Then yesterday, the day before my first Boot Camp session, I'm browsing UVU's website and find buried in the Student Health and Wellness section that the school offers free Zumba classes on Monday, Wednesday, and Fridays from noon-1. I know, right?! I love Zumba! So much! And I'm already at school until 11:50 those days! And it's FREE! How lucky am I to find the class I love at the absolute most convenient time ever and for zero dollars?! I tell everyone in the house about the class and I'm so excited that I have to start right away and check it out. That means Monday, today, the same day as my first Boot Camp class.

How come the dumbness is so blatant in hindsight when the original plan seemed so realistic? I mean, Boot Camp is only thirty minutes long, so how hard can it be? How hard can it be, indeed!

I am now going to skip the details of both the Zumba class and the Boot Camp class and sum it up like this: Bad, bad idea. Pick one or the other, but not both. By the time Boot Camp was over, I had all of the normal hard-workout symptoms: shaky legs, sore muscles, headache. But it's worse. My ears are pounding. I've got this cough. My throat is like sandpaper. My back is shaky, which is wiggling all the back fat. The roof of my mouth hurts. Why would the roof of my mouth hurt? I have no idea, but it does.
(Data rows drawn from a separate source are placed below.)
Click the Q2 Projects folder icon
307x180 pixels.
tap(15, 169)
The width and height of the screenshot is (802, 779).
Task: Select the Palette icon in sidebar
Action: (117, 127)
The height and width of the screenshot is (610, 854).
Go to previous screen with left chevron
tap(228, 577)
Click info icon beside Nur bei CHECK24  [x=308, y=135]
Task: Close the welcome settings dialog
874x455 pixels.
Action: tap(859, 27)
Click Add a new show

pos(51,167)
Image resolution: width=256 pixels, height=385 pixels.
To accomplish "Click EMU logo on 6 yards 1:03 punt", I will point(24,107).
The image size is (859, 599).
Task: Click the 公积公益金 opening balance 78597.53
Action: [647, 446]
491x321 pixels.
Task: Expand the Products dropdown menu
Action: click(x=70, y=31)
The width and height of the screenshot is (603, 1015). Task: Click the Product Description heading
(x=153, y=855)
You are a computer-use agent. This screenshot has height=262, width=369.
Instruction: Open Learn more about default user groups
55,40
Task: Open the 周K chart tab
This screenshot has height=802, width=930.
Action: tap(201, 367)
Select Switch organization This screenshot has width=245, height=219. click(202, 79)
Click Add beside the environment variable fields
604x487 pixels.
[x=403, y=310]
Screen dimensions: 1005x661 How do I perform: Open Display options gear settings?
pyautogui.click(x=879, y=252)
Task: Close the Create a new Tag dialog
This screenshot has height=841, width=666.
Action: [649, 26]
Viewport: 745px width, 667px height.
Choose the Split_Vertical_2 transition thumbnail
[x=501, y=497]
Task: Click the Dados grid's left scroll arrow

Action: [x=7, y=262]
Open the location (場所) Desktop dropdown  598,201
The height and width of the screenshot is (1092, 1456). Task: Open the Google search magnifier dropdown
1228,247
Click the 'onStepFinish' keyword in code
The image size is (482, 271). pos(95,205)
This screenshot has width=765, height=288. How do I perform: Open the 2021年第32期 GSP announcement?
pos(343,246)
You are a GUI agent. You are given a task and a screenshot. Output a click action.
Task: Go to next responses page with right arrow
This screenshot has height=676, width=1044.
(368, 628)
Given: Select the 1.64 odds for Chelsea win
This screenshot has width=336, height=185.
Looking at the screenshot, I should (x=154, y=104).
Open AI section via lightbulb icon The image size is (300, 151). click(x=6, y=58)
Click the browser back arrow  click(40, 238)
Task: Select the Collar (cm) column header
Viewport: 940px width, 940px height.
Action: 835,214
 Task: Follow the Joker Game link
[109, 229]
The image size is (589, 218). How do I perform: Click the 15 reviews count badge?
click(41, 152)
I stopped at a gas station at the mouth of Provo Canyon on the way home to get some chocolate milk, which is recommended as a "recovery drink" after a workout. I'm hoping that, due to its location, the gas station employees see red-faced, shaking, sweaty, mouth-breathing post-workout victims all the time. I bet I didn't even stand out! Until, that is, my debit card slipped out of my trembling fingers and it took me a full ten seconds to bend all the way down to the ground and pick it up. And then I messed up the swiping/pin entry/button-pushing three separate times because nothing seemed to be making sense in my head. Now I should put in my pin? No, now? Green is for what?

The bottom line is this: technically, I was right. I can do anything I want if I try hard enough, even if it's dumb things like going from sloth-mode to two workouts in one day. But it's really not a good idea. Not only will it hurt really, really badly, but it will make me want to eat ice cream to soothe my exercise-induced sore throat. Or the Halloween candy that I bought a week early. Seriously, I'm on a roll with Very Dumb Things this week.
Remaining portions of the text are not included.